Experiment 083: Stream rerun pre-dispatch queue

Date: 2026-04-20

Status: In Review

PR:#25

Problem

High-fan-out stream scenarios (A11, A11b) were still spending a large

amount of time on reruns that eventually finished stale.

The new stream timing counters showed the cost was not:

SQLite execution
result delivery
main-isolate apply time

It was mostly reader-pool wait time. Under bursty writes, many

different streams each contributed one rerun, and those reruns sat inside

the generic ReaderPool queue long enough to become stale before they

mattered.

Hypothesis

If reruns are coalesced before they enter ReaderPool, instead of

after they are already waiting for a reader, then:

fewer reruns should actually start
fewer reruns should finish stale
reader-pool wait time should collapse toward zero
high-fan-out scenarios should improve without changing stream(sql)

semantics

Approach

Added a bounded pre-dispatch rerun queue in StreamEngine.

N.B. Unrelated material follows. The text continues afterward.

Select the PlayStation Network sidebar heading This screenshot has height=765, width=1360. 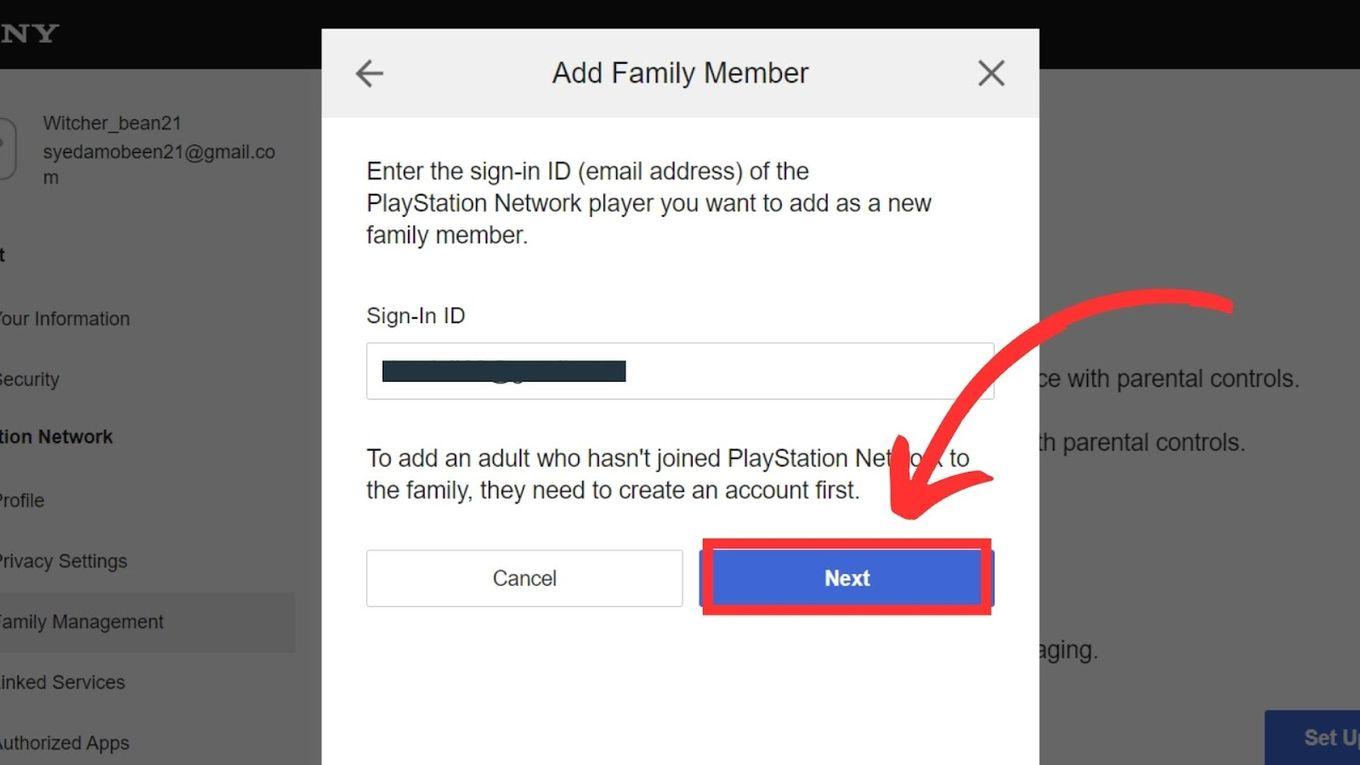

Instead of immediately dispatching every rerun request to ReaderPool:

StreamEngine keeps a queue of stream entries needing reruns
only a bounded number of reruns may be dispatched at once
repeated invalidations for a queued entry collapse there by bumping

writeGen

one reader slot is left free for non-rerun work

Supporting observability was added so the decision could be based on

measured queue wait, worker execution, and completion time rather than

wall-clock alone.

Results

Scenario profiler: direct bottleneck hit

Compared to the pre-queue observability baseline:

Scenario	Metric	Baseline	Pre-dispatch queue
A11	reruns started	1024	737
A11	stale reruns	968	553
A11	pool wait / rerun	2155 us	0.3 us
A11b	reruns started	1123	705
A11b	stale reruns	1020	552
A11b	pool wait / rerun	3880 us	0.1 us

Worker execution stayed small in both cases (roughly 44-46 us per rerun),

which confirms the optimization is hitting the real bottleneck: queued

reruns waiting on readers.

Real suite sections: broad behavior stays in band

Three alternating baseline/candidate pairs were run. Median summary:

Scenario	Baseline	Candidate
A6 Feed Reactive	111.991 ms	111.826 ms
A11 Keyed PK	225.37 ms	217.35 ms
A11b High-card fan-out	427.35 ms	229.49 ms
A7 bulk burst	56.59 ms	54.38 ms
A7 merge rounds	3.02 ms	3.17 ms

Interpretation:

A6 stayed flat
A11 improved
A11b stabilized and avoided the bad-tail baseline runs
A7 stayed broadly in band, with a small merge-round regression but no

collapse

Primary Metrics

Keyed PK Subscriptions (v1)
High-Cardinality Stream Fan-out (v1)

Guardrail Metrics

Feed Paging (v1) / Reactive feed with 100 concurrent writes
Sync Burst (v1) / Bulk insert: 50000 rows × 500-row chunks
Sync Burst (v1) / Merge rounds: 10 × 100 rows

Decision

Keep this in review.

This is the first stream scheduler change that directly attacked the

measured bottleneck instead of changing timing heuristics around it. The

important learning is:

stale-rerun churn was mostly a queue-admission problem
the right fix was to coalesce stream work before ReaderPool, not to

add delays after reruns were already in flight

The remaining review question is code complexity versus benefit, not

whether the optimization is hitting the right layer.